‘I am eager to explore how unique qualities of ‘living materials’ can transform the way we think, feel and act.’
Hazal Ertürkan is a researcher within the Caradt research group Biobased Art and Design. She also works as a design researcher and material designer at Delft University of Technology. Her current PhD project is collaboration between TU Delft and Avans Caradt.
Hazal graduated in Industrial Design from Middle East Technical University (METU) in Ankara, Turkey, in 2015, where she subsequently joined the Master of Science Programme in the same department at METU. During her exchange at TU Delft’s Design for Interaction Master’s Programme, she gained experience in the positive design field and material-driven design through her research and design internship in Delft Institute of Positive Design.
In 2017, Hazal started working with Prof. Pieter Desmet at TU Delft on her graduation project, which focuses on changing time perception of people who suffer from chronic time pressure, and looks at ways to improve their subjective wellbeing. In the last phase of the study, she collaborated with Materials Experience Lab in order to design a biomaterial, which changes through time, with the advisory of Assoc. Prof. Elvin Karana. During this project, she explored the creation of meaning through materials and focused on the way materials make us think, feel, and act (i.e. materials experience) through their unique temporal qualities (e.g. how they dissolve over time). Her research on novel opportunities biomaterials hold for the design of products, which present the rewards passing of time, constituted a first step for her PhD research subject. Now, her project aims to explore the ‘living material’ experiences.
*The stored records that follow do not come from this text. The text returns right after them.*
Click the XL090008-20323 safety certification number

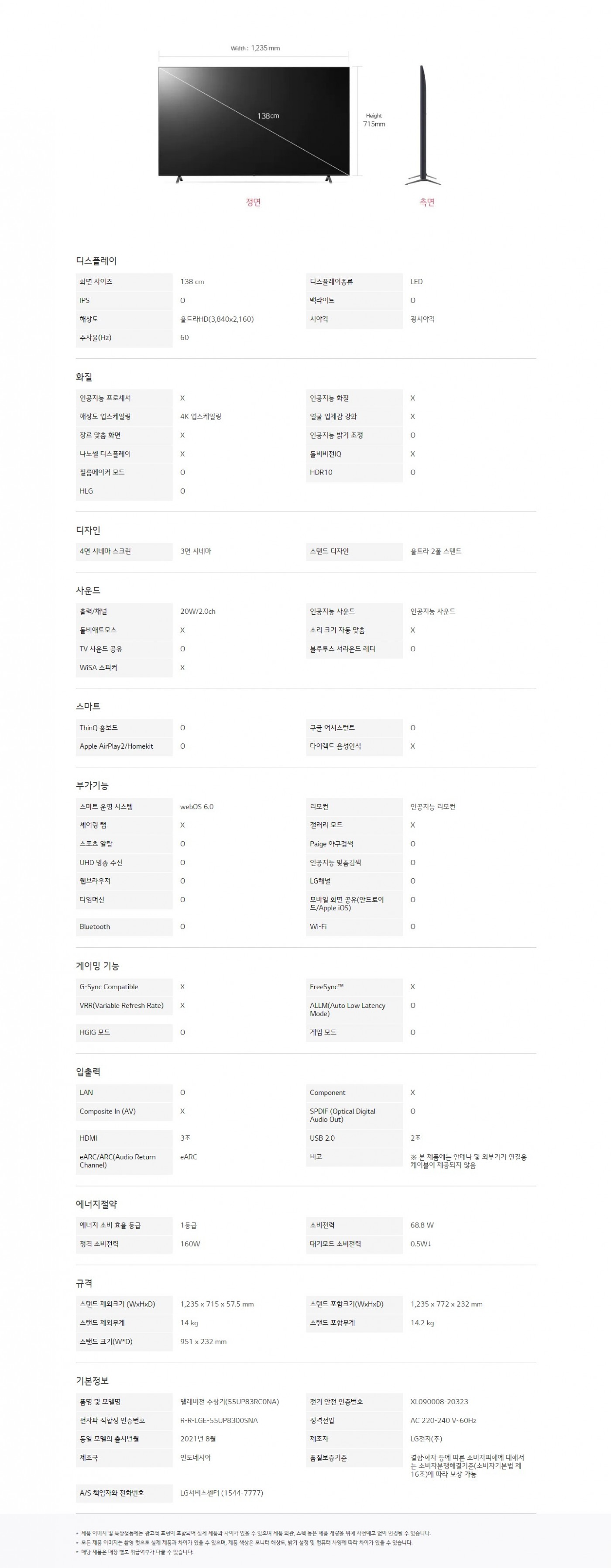(439, 1402)
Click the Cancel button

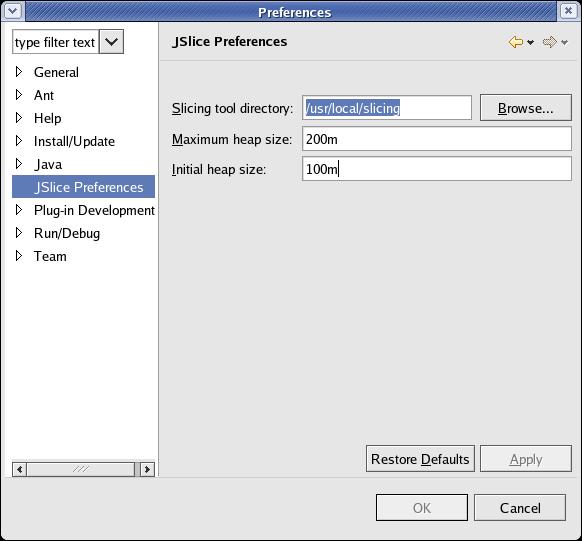tap(520, 508)
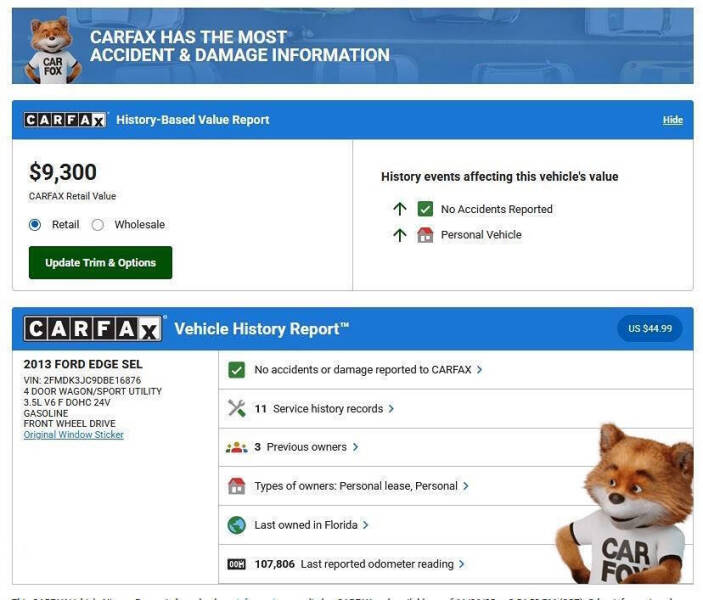Screen dimensions: 703x600
Task: Click Hide on the History-Based Value Report
Action: [x=672, y=120]
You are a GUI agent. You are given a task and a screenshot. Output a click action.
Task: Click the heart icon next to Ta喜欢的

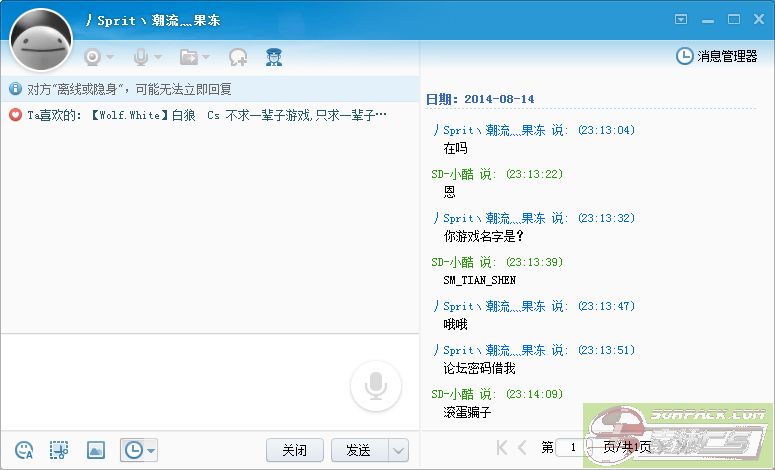15,115
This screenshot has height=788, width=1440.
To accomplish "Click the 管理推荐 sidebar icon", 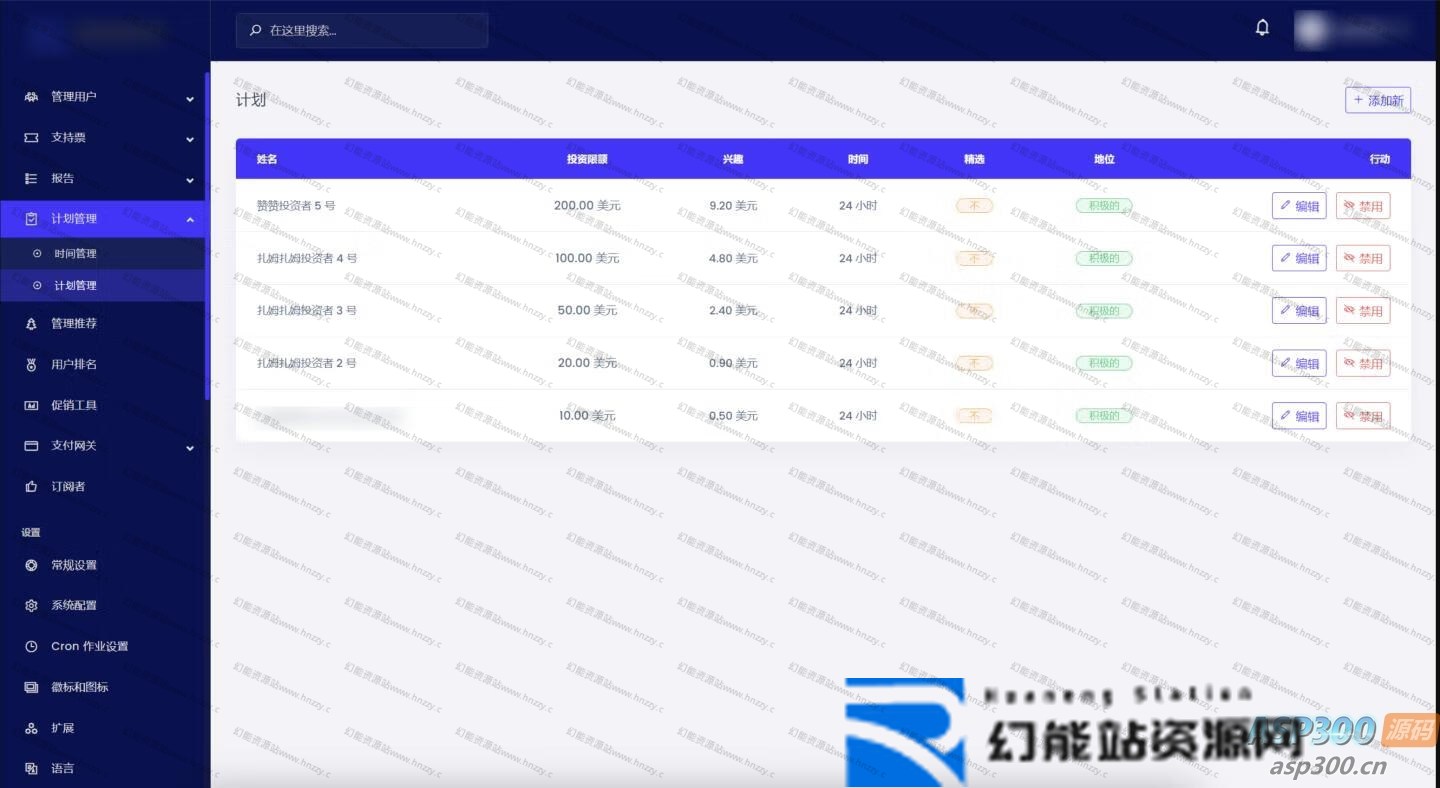I will (31, 324).
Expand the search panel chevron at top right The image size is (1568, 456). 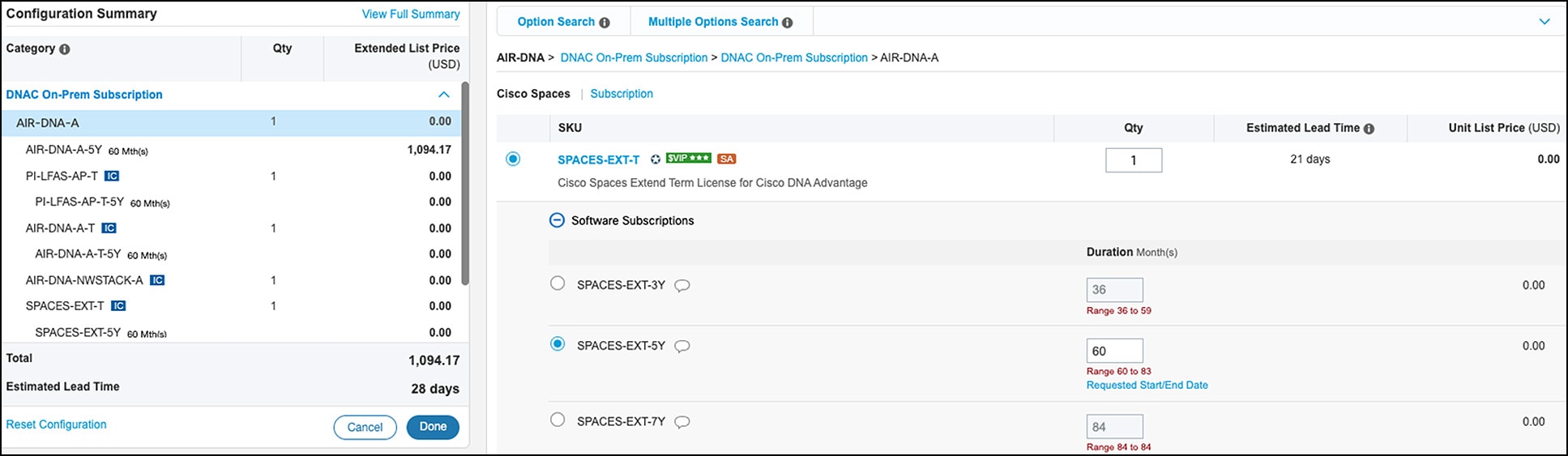pos(1545,22)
Living Material Experiences: Facilitating Experiential Understanding of Living Materials in Material Driven Design
This research project aims to facilitate a holistic understanding of ‘living material’ experiences in material-driven design. It focusses on novel design research approaches that not only foreground the role of material qualities but also the role of novel narrative forms in shaping our experiences with materials.
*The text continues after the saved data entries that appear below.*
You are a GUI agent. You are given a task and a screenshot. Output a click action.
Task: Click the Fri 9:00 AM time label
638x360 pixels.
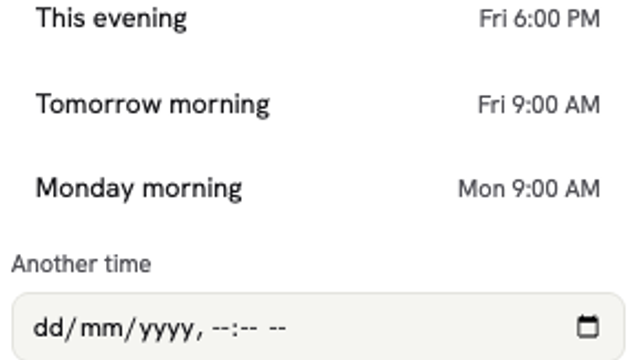tap(539, 105)
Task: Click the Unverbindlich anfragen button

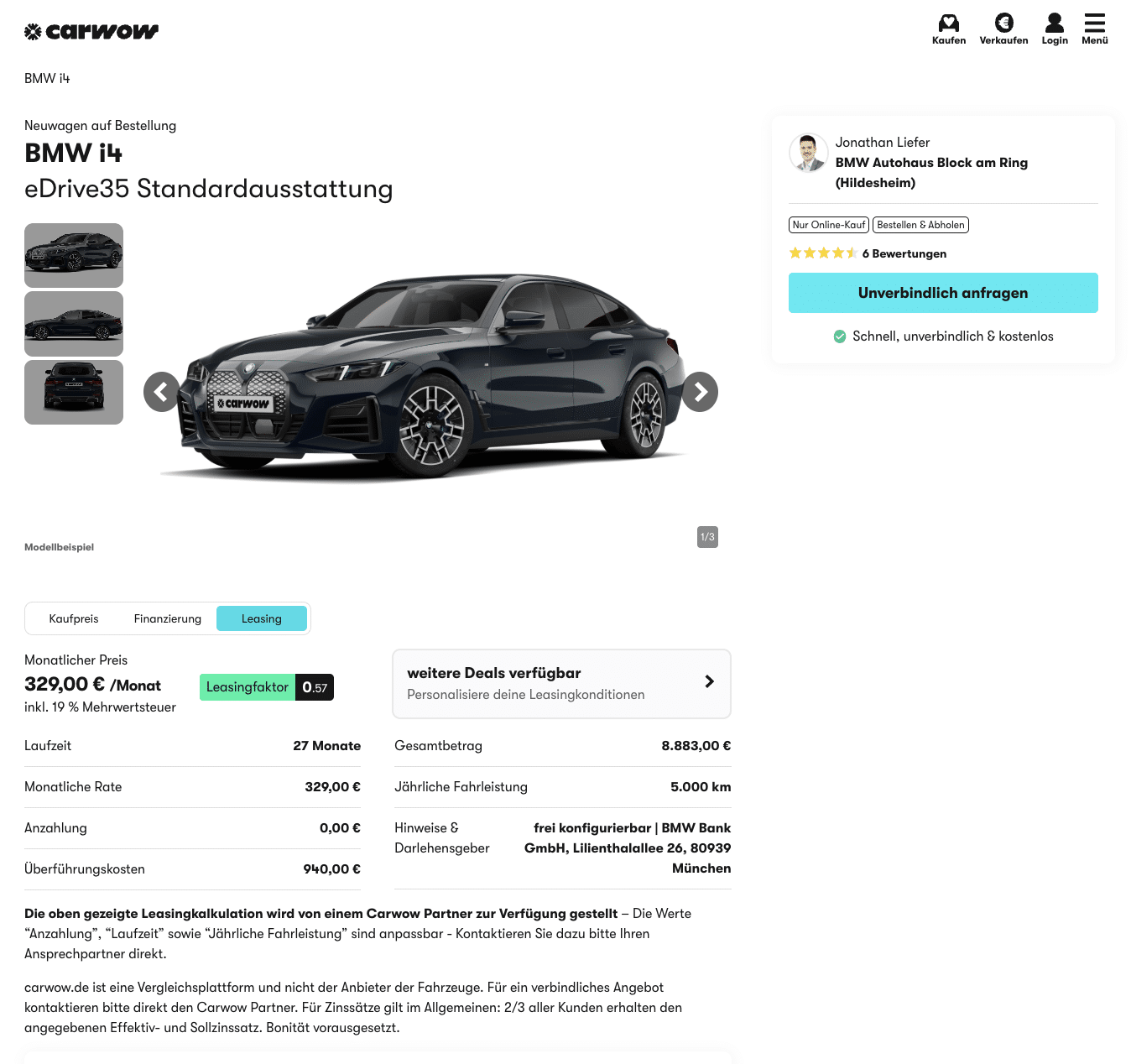Action: coord(943,293)
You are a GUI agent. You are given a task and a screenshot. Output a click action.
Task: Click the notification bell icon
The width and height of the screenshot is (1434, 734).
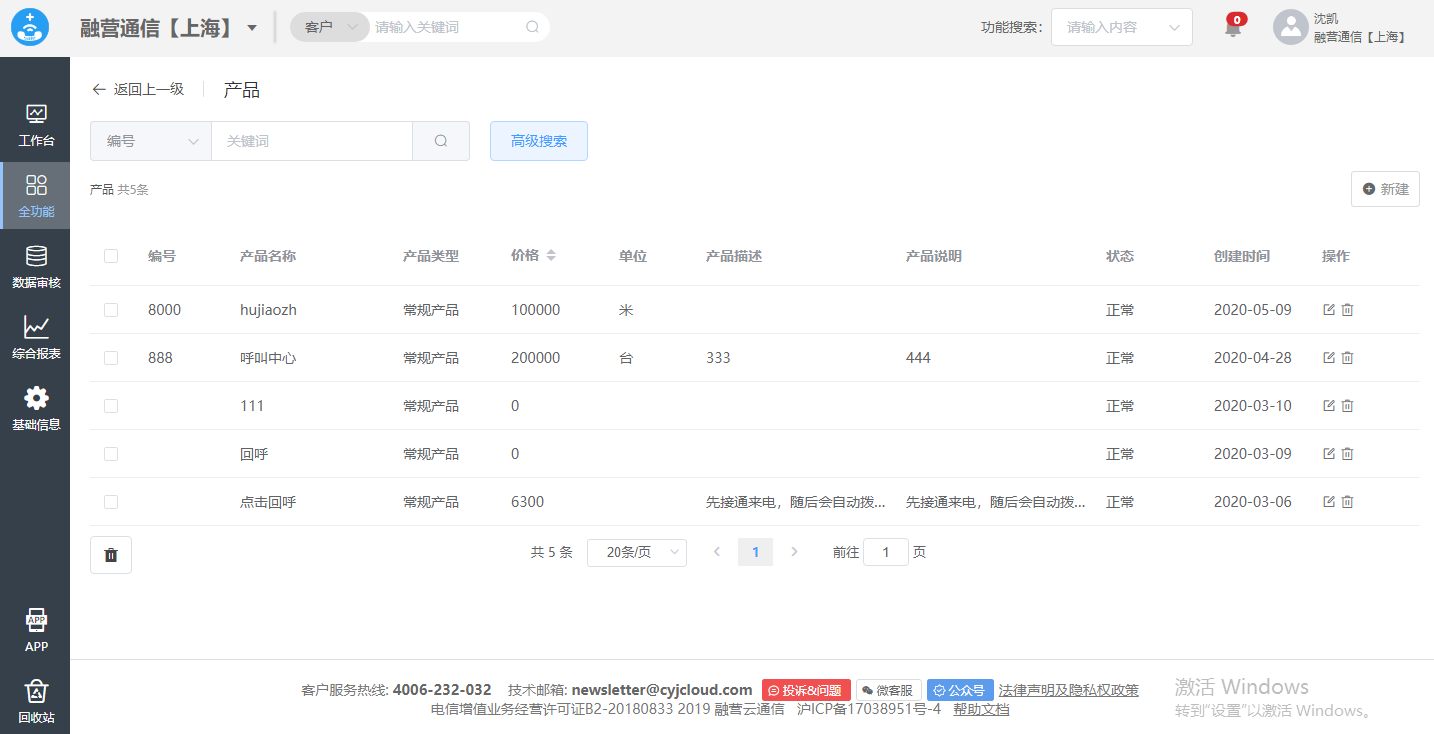pyautogui.click(x=1233, y=28)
Research Group: Biobased Art and Design
The research group Biobased Art and Design capitalises on the role of artistic practice in unlocking the unique potentials of living organisms for everyday materials and communicating these to a broader public. In doing so, the group aims to instigate and accelerate our widespread understanding, further development and usage of such materials. The group’s research approach encourages tangible interactions with the living organisms, such as algae, fungi, plants and bacteria, to explore and understand their unique qualities and constraints through diverse technical and creative methods taking artists, designers and scientists as equal and active partners in the material creation.